Antivirus was a project I worked on at Black Tesseract. It was a Tron themed procedurally generated FPS where the player took on the role of a program fighting their way through a horde of deadly viruses.
The project was a small team of 10 people. Due to the small size, the team was very aware of what everyone was doing, SCRUMs were held twice weekly and everyone in the team was wearing many hats as far as roles.
My Role:
I was technically labeled as the Lead Designer, but as I stated, I ended up wearing many different hats during the semester. Not only did I program and script multiple systems(such as player interactions and multiple different Enemy behaviors) but I also designed enemies, weapons and even designed the concept of the final boss.
Weapons
Boss Concept
The current final level of Antivirus, Blaster is a central cylinder in the center of a circle room. It had 16 lasers mounted on it in total. As it spins, it fires in patterns to make the player jump off the ground and onto the platforms, or down to the floor, to avoid them. In stage two, the platforms start to spin around Blaster in the opposite direction, and raising and lowering in height as they move. The turrets would also change location, and sometimes be either on the central turret, or on the wall. In Stage three, the floor drops out, leaving the player to have to focus on both navigating the platforms and shooting the remaining weak points lest they fall to their death.

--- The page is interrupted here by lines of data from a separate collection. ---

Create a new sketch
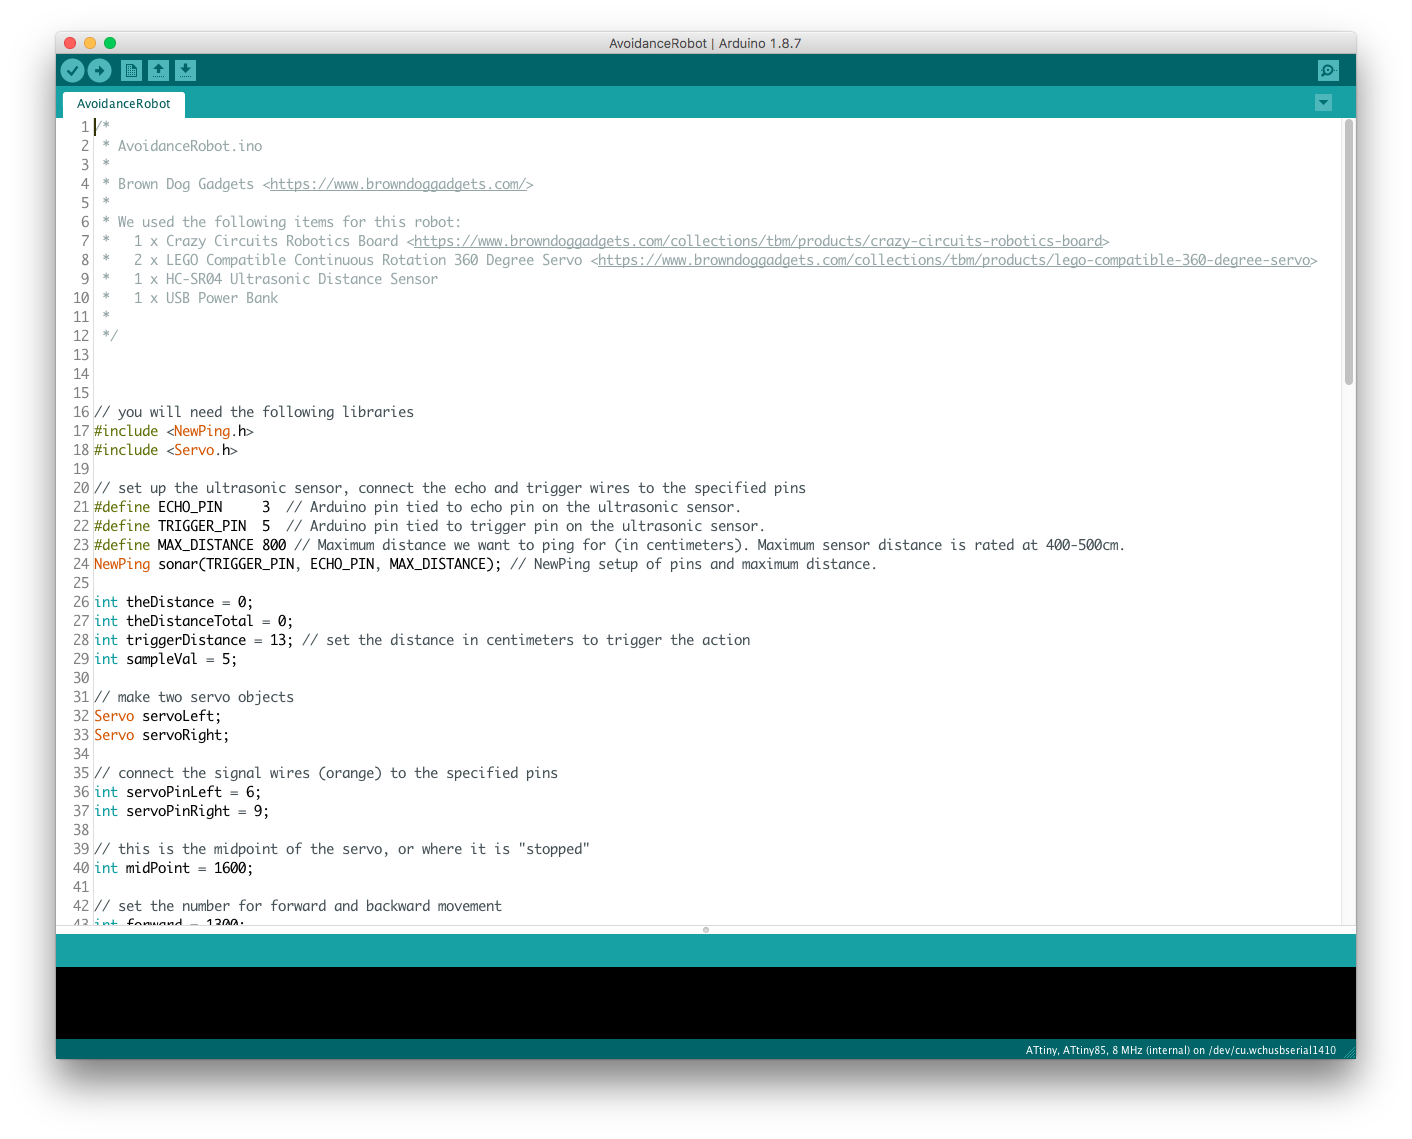The width and height of the screenshot is (1412, 1139). point(131,70)
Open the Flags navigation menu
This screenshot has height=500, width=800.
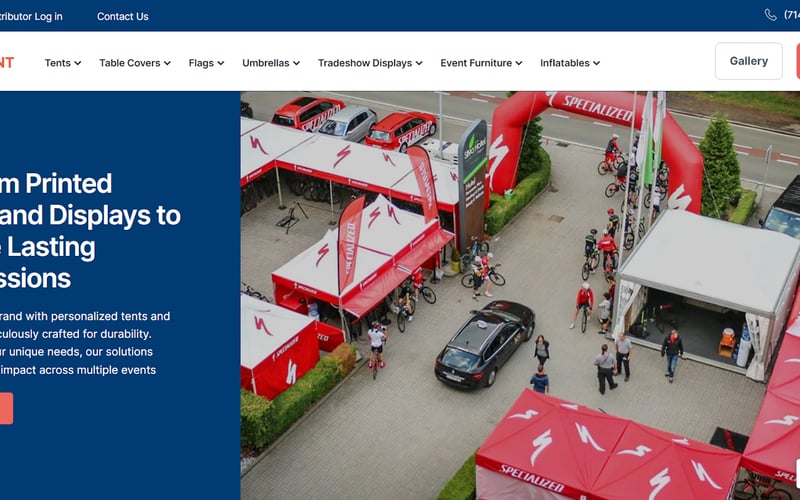click(206, 63)
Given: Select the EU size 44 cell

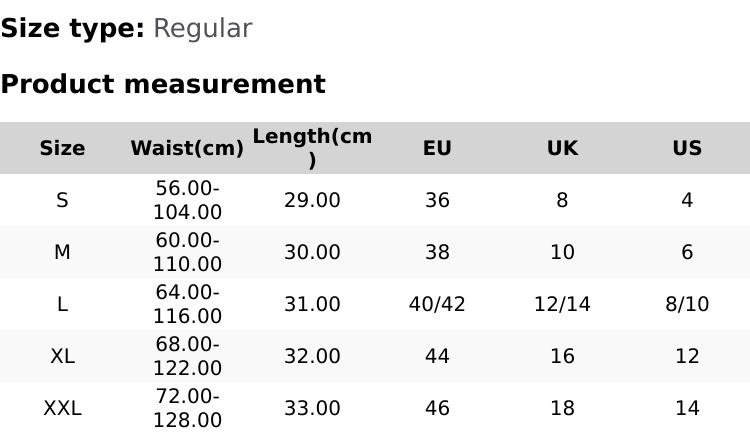Looking at the screenshot, I should tap(437, 356).
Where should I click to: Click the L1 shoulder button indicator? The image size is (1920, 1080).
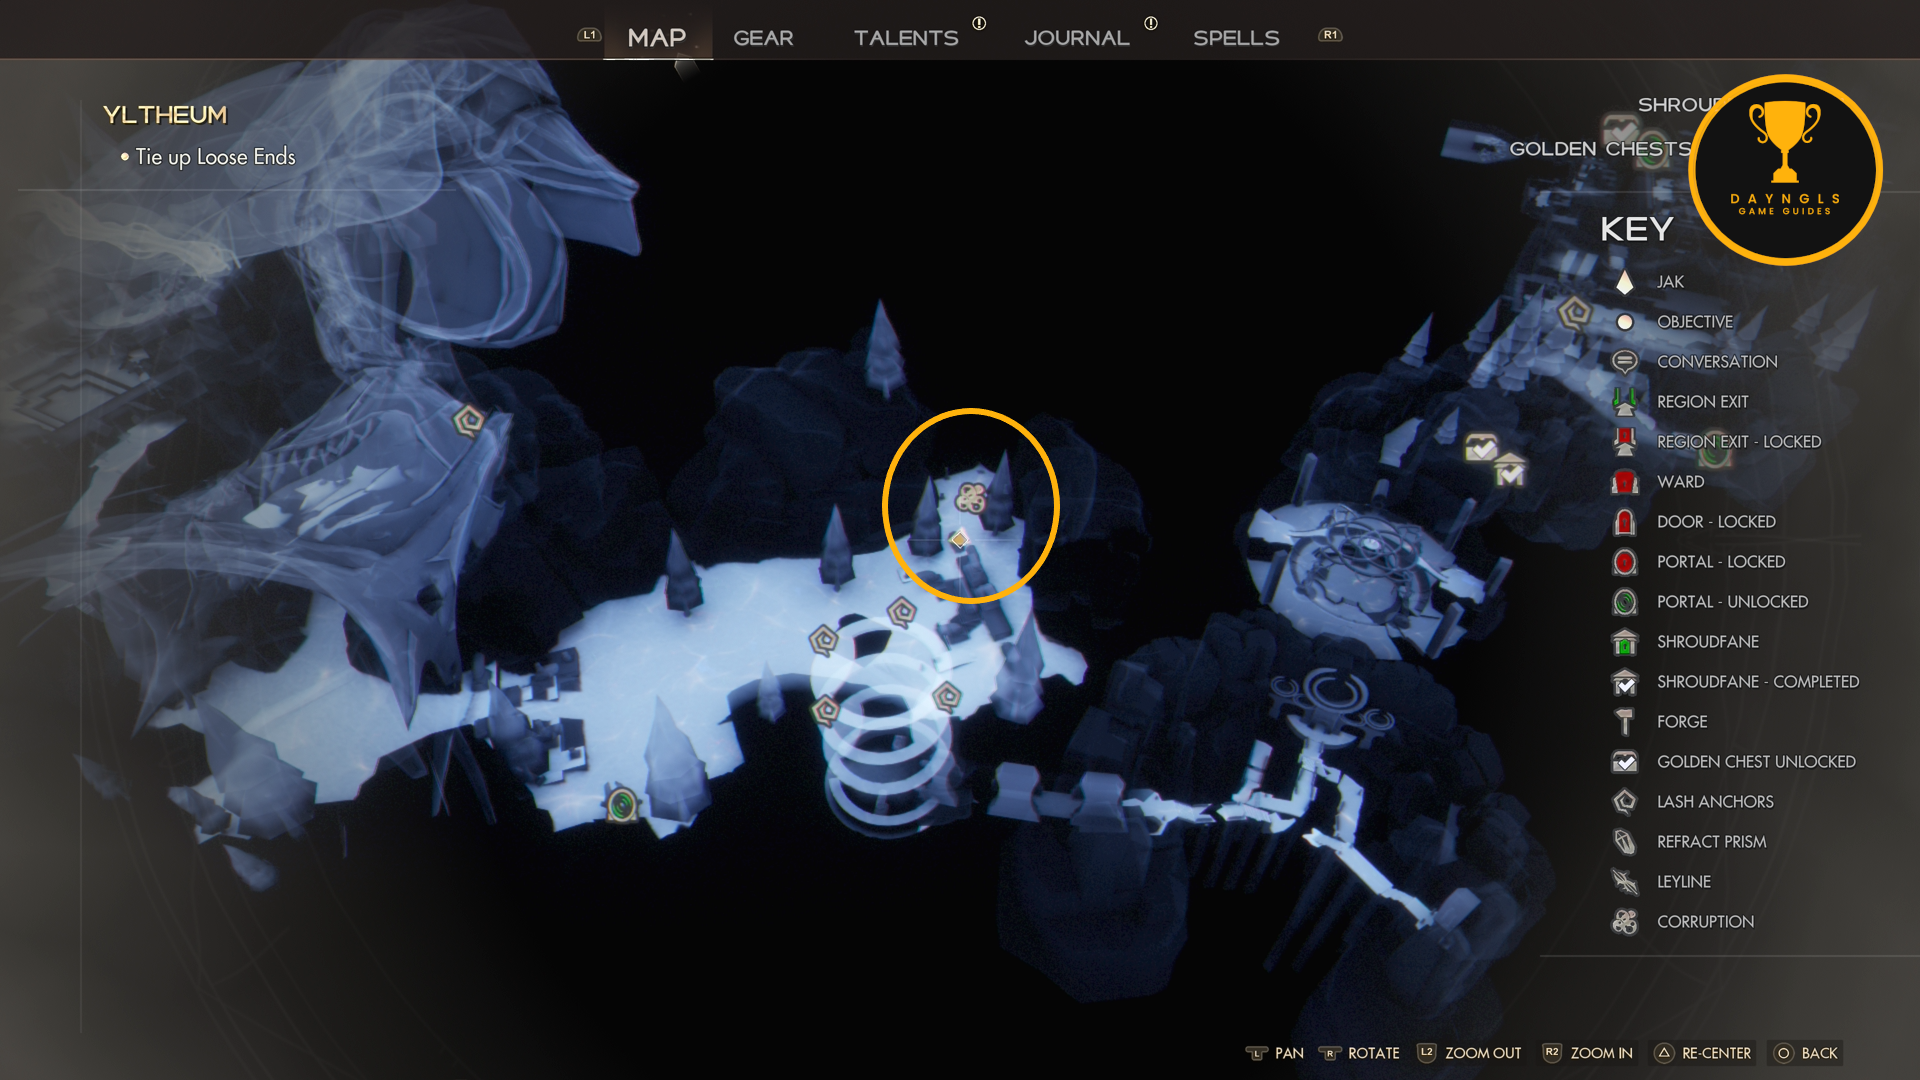(589, 35)
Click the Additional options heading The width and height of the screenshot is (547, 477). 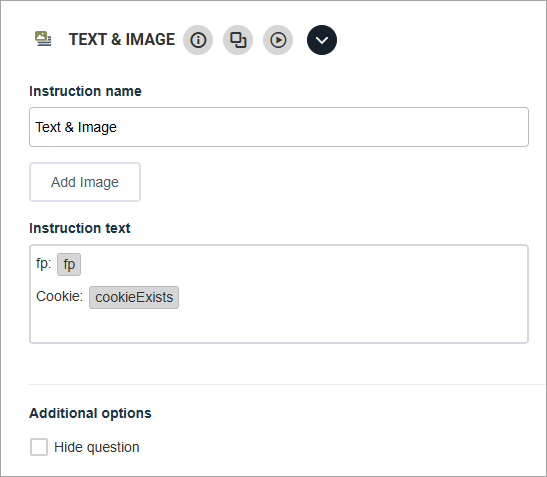tap(90, 413)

When concepting this Boss, I mainly looked at my experiences with other final bosses throughout my years playing video games. Many of them had multiple stages(Sigma, Megaman X series. Hush, Binding of Isaac) and platforms (Warhead, Vectorman), while others more fresh in my mind were really punishing (Armstrong, Metal Gear Rising.)
Enemies
Hive was an enemy I built, as a small, high health turret spawner. It would spawn up to three kinds of turrets that would be determined by what level the player was on at the time. Unfortunately, I ended up having to scrap two of the turrets and just kept it with the one(pictured right). The hive would spawn turrets by opening up like a crane game claw, then after the turret appeared, would close back up and start building the next one. Pretty sure this idea came from the agitated feeling you get when playing a crane game, pulling up nothing and the claw still moves to drop something down the prize slot.